— begin Document text —
Calculator and pen calculating company car tax

There are several factors that determine the rates at which company cars are taxed.

These are: 

  • The P11D value of the car 
  • The amount of CO2 the car emits
  • The type of car (petrol, diesel, hybrid or electric)
  • The BIK rate of the car: This is based on the car's fuel type and CO2 emissions
  • The income tax bracket you're in
  • Access to car: The amount of time that you have access to a car across the tax year
  • A 4% surcharge imposed on diesel cars
  • The registration date of your vehicle

Further information on the P11D value and list price...

Before we dive into the calculations, we'll first explain the P11D value and list price in detail.

The P11D value refers to the total value of your car when it is brand new.

It includes the list price, VAT, delivery charges, standard accessories and optional extras. The first registration fee and annual road tax aren't included.

Additional modifications that are made to the vehicle should be included in the list price, even if these are made after delivery. There is one exception—additional modifications made after the delivery that cost less than £100 aren't added to the list price. The costs of accessories that are included by the manufacturer before the delivery of the car should also be included in the list price. 

And if you plan to use a hybrid or electric car, you'll need to include the cost of the battery in the list price, even if the battery is leased separately.
— end Document text —
Tasks to carry out:
**a.** Reproduce the company car tax text starting with "It includes the" and going on through "tax aren't included.".
**b.** According to the company car tax text, which two costs are left out of the P11D value?
**c.** Using the company car tax text, explain why a modification made to the car after delivery might not be added to the list price.
— begin Material provided —
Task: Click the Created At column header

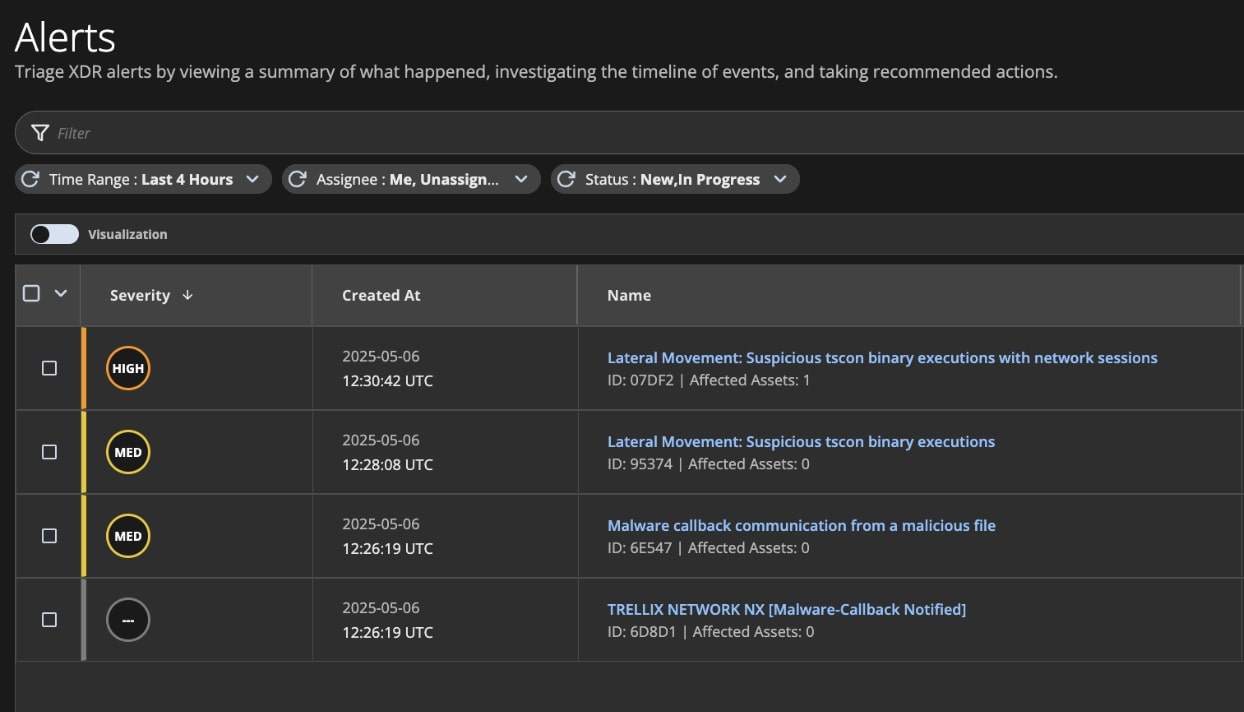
— end Material provided —
Results of the tasks:
**a.**
It includes the list price, VAT, delivery charges, standard accessories and optional extras. The first registration fee and annual road tax aren't included.

**b.** The first registration fee and annual road tax.

**c.** Modifications made after delivery normally must be included in the list price. The one exception is a modification made after delivery that costs less than £100, which isn't added.